Does AI only repeat what it has learned?

24.3.2025

Artificial intelligence is often criticized with claims that it can only repeat its training data, and therefore always produces plagiarized and average output. Is there any truth to these claims?

Claim 1: AI retrieves its answers from a database

I’ve encountered this claim often. The idea is that AI retrieves answers from its database, and thus it plagiarizes or fails to find the correct answer. Large language models and image-generating AI models do not, by default, have access to any kind of database. Instead, these models have learned to generate responses independently. The image or poem produced by AI, for example, does not exist as-is in any database.
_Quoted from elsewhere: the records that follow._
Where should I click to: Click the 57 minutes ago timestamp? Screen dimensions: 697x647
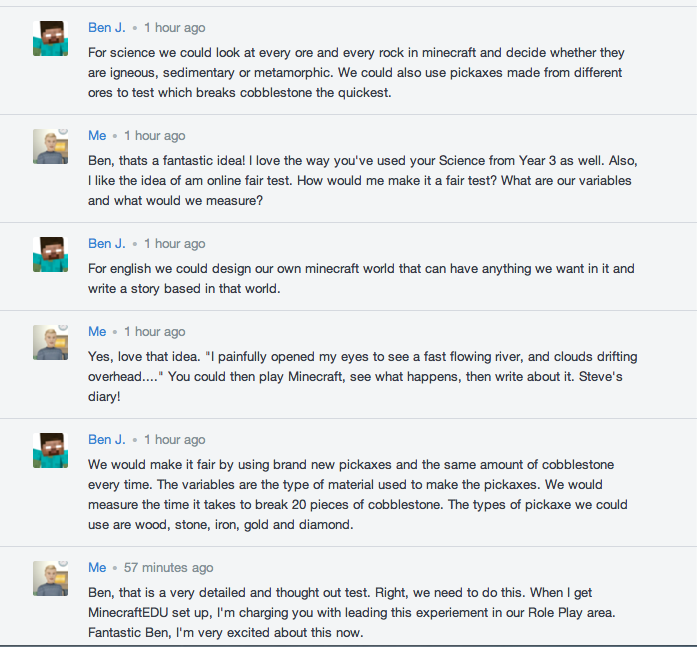point(168,567)
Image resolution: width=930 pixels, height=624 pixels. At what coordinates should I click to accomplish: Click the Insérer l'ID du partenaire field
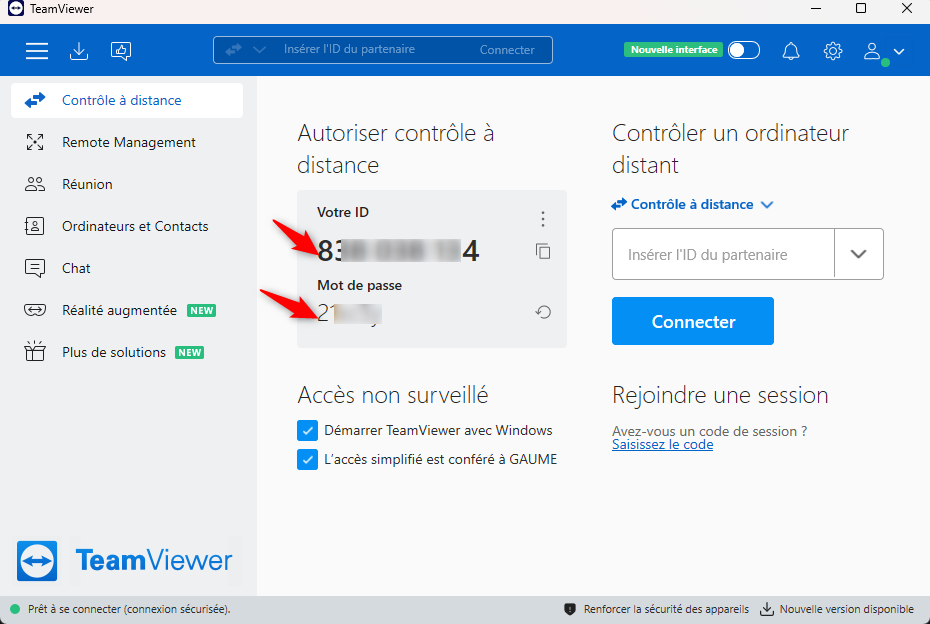click(x=723, y=254)
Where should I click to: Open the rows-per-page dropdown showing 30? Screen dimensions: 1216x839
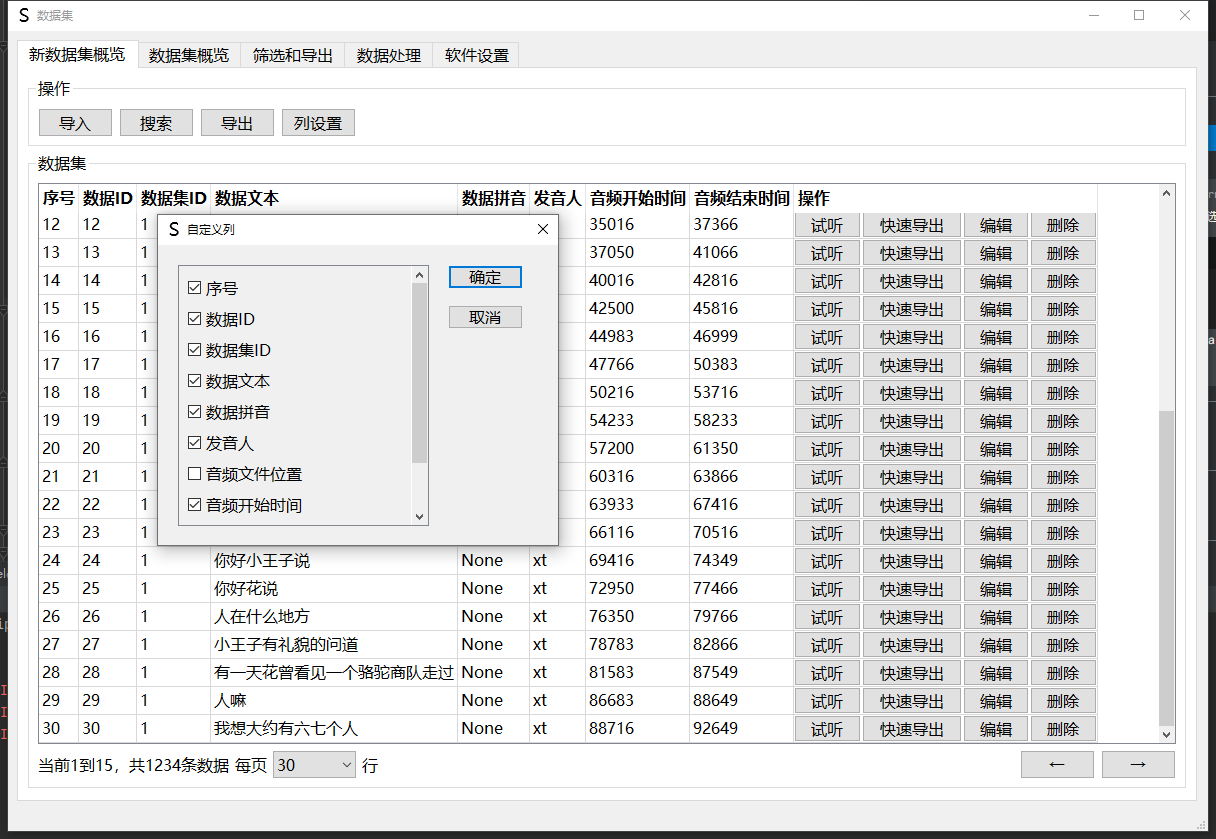[315, 766]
Large language models don’t use databases, but they can be connected to one

Today, large language models can indeed be connected to a database. Currently, the most common method for doing this is the so-called RAG model (Retrieval Augmented Generation). In this setup, the AI can retrieve information from a database to support its answer. However, the AI still writes the response itself.
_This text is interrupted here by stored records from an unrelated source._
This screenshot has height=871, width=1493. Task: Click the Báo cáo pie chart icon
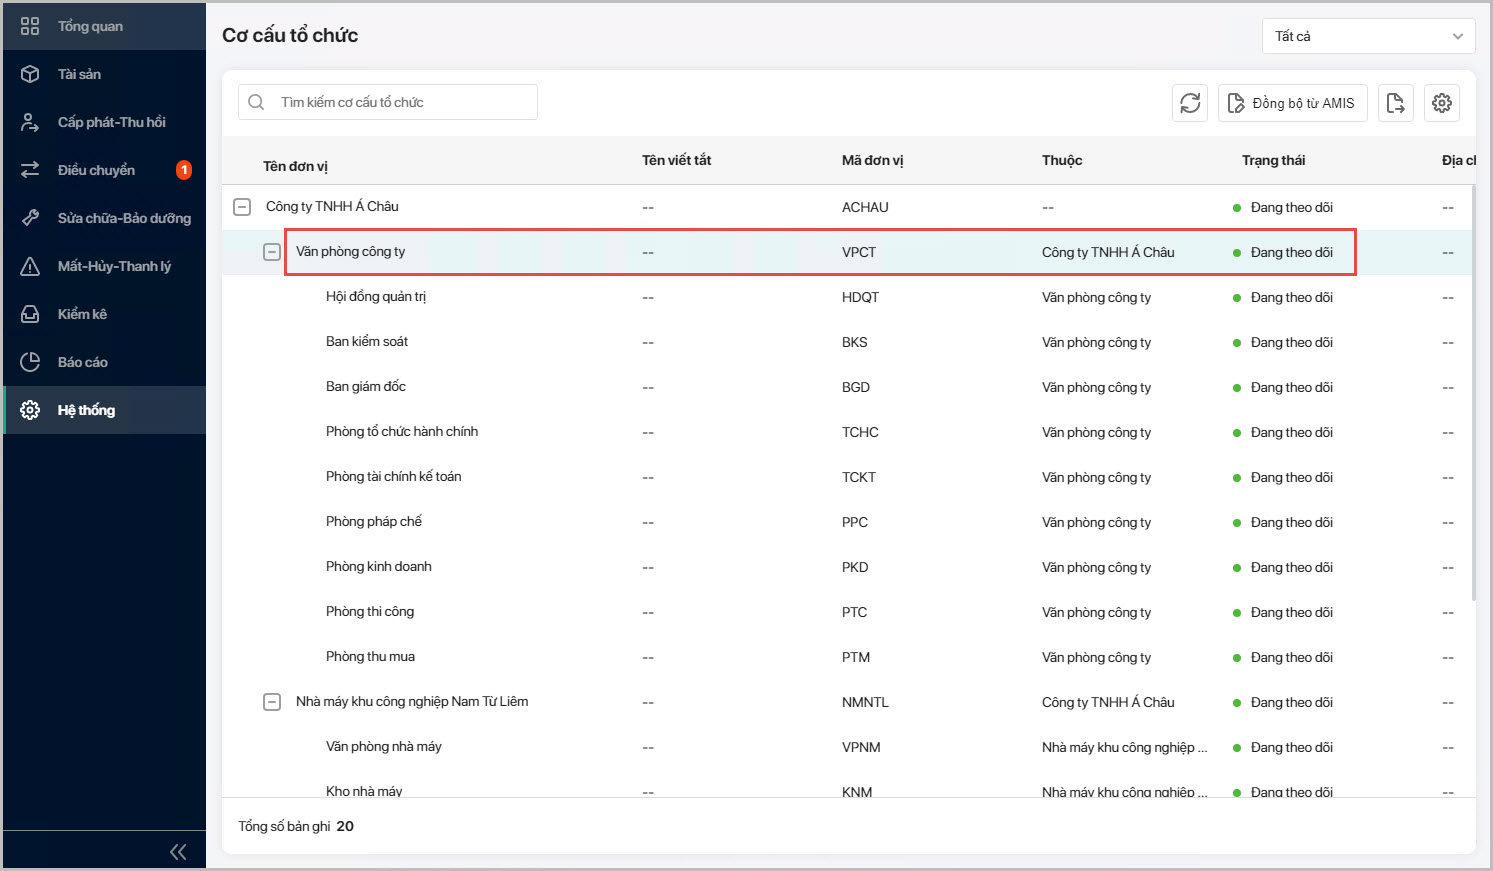[x=30, y=362]
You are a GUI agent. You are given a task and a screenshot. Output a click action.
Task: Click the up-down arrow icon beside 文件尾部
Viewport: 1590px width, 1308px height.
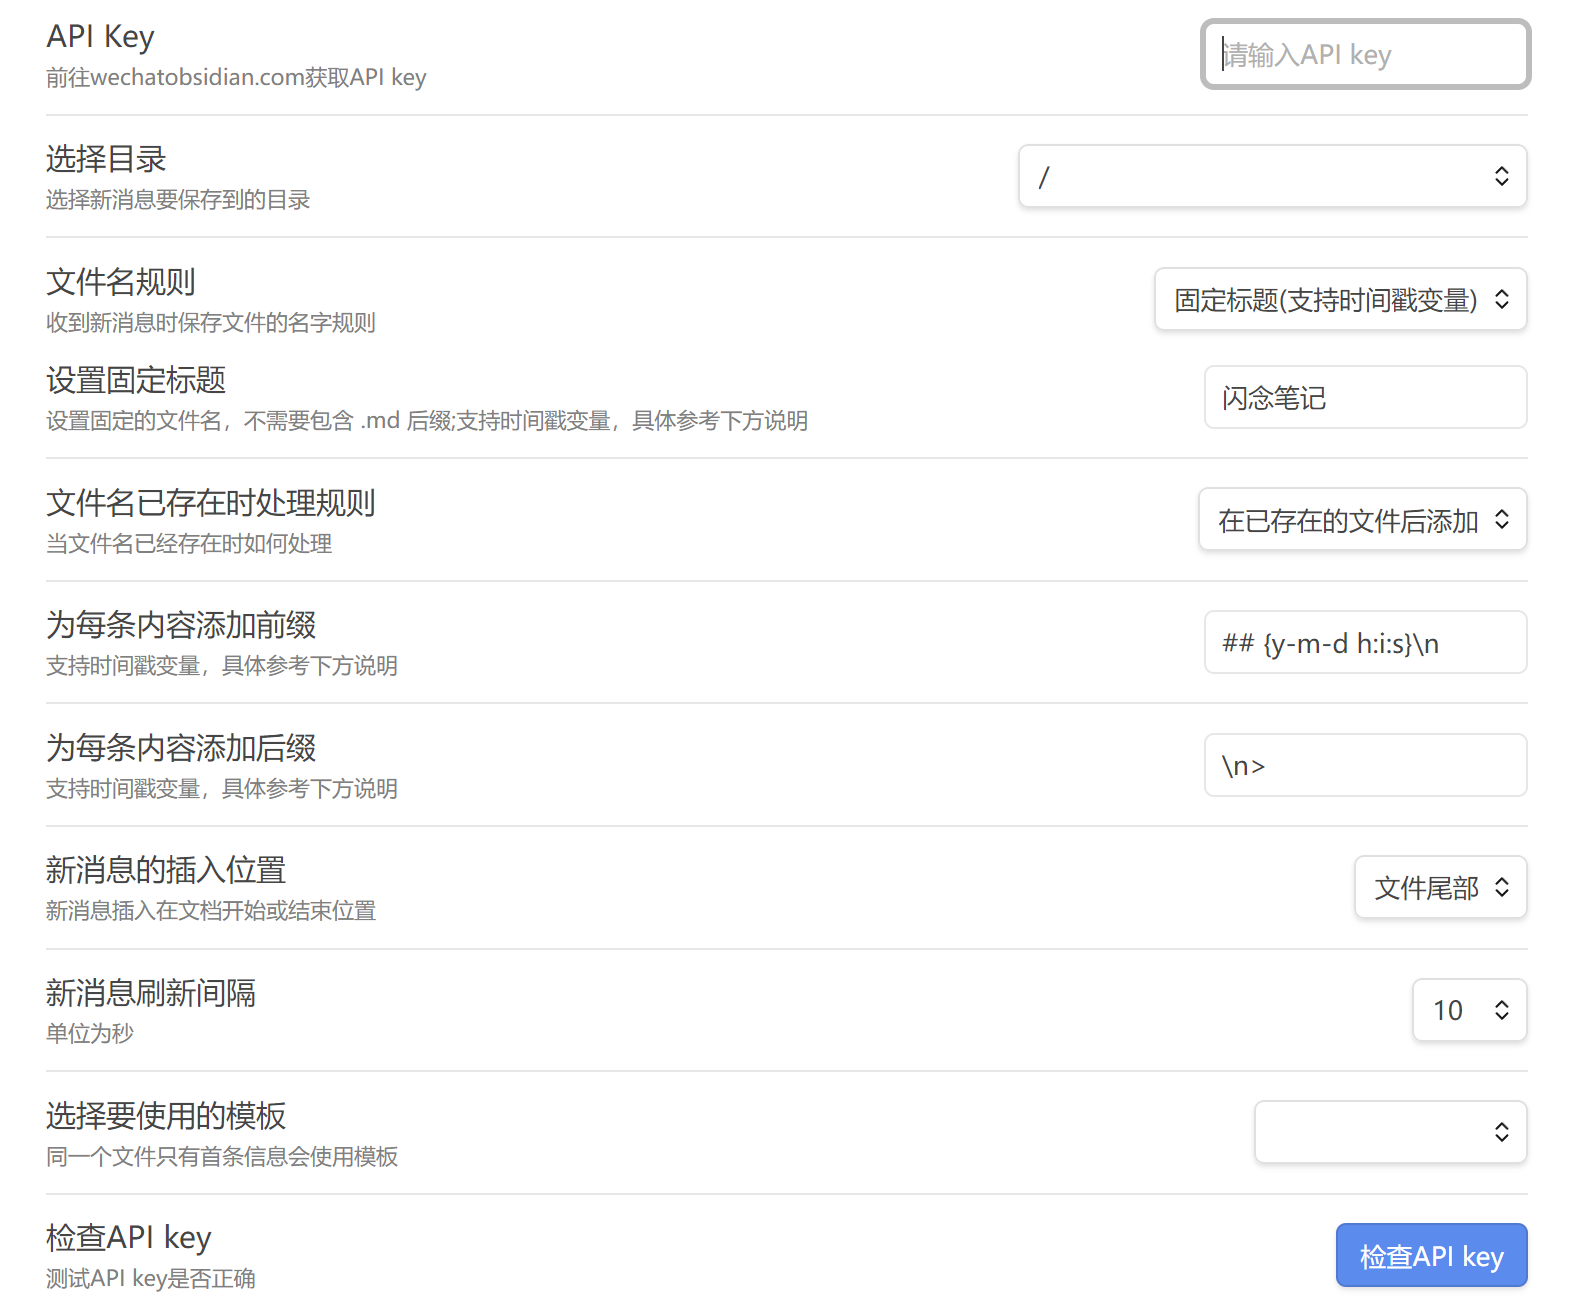click(1501, 888)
Claim 2: AI only produces average answers

This claim is more complex, as there are many types of generative AI models. Images are often produced using diffusion models, which begin with a random mess of pixels and gradually transform that noise into a better image. The AI aims to reach some sort of average optimal output, so its tendency is toward the mean.
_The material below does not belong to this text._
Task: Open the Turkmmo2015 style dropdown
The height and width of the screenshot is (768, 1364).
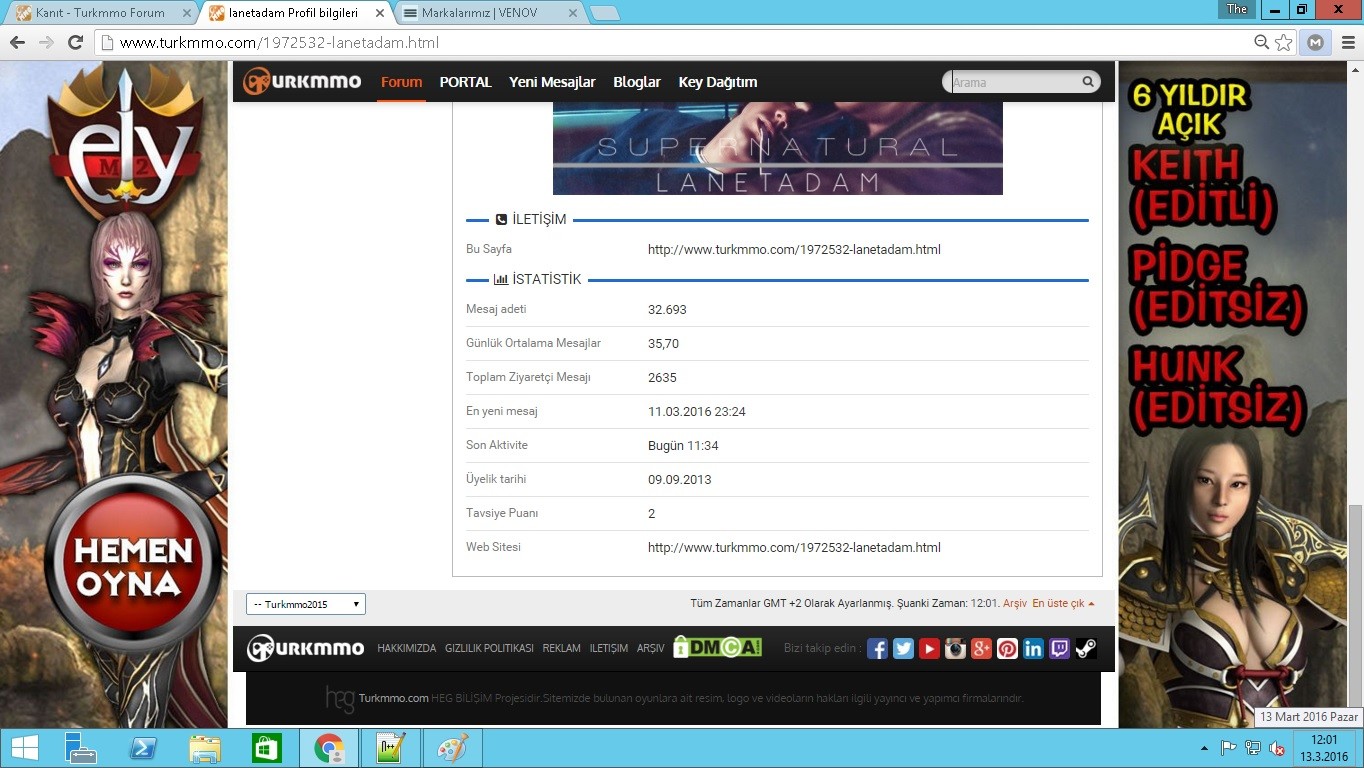Action: [x=306, y=604]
Diffusion models run iteratively – each iteration creates a better image, one that’s also closer to the average. Somewhere between the initial noise and the average optimal lies an iteration where the AI produces good images that haven’t yet converged into uniform, average-looking ones. These images are by no means simply average, even if they inevitably share something with the optimal average.

With an update, Adobe Firefly began producing better, though very similar, images

What about large language models? They also aim to produce the best possible answer, which often results in an average-like response depending on the prompt. However, large language models have a feature that allows you to adjust the temperature, which influences how average or creative the responses are. At the extremes, adjusting the temperature can make the model generate either extremely bland text or pure nonsensical gibberish.

Emergent intelligence

The intelligence of large language models is emergent. They can generalize from what they’ve learned to completely new tasks. This simply means that AI models can generate responses to questions they’ve never encountered in their training data. These responses are not merely average repetitions of what’s already been learned, as the AI cannot just mimic its data like a parrot would.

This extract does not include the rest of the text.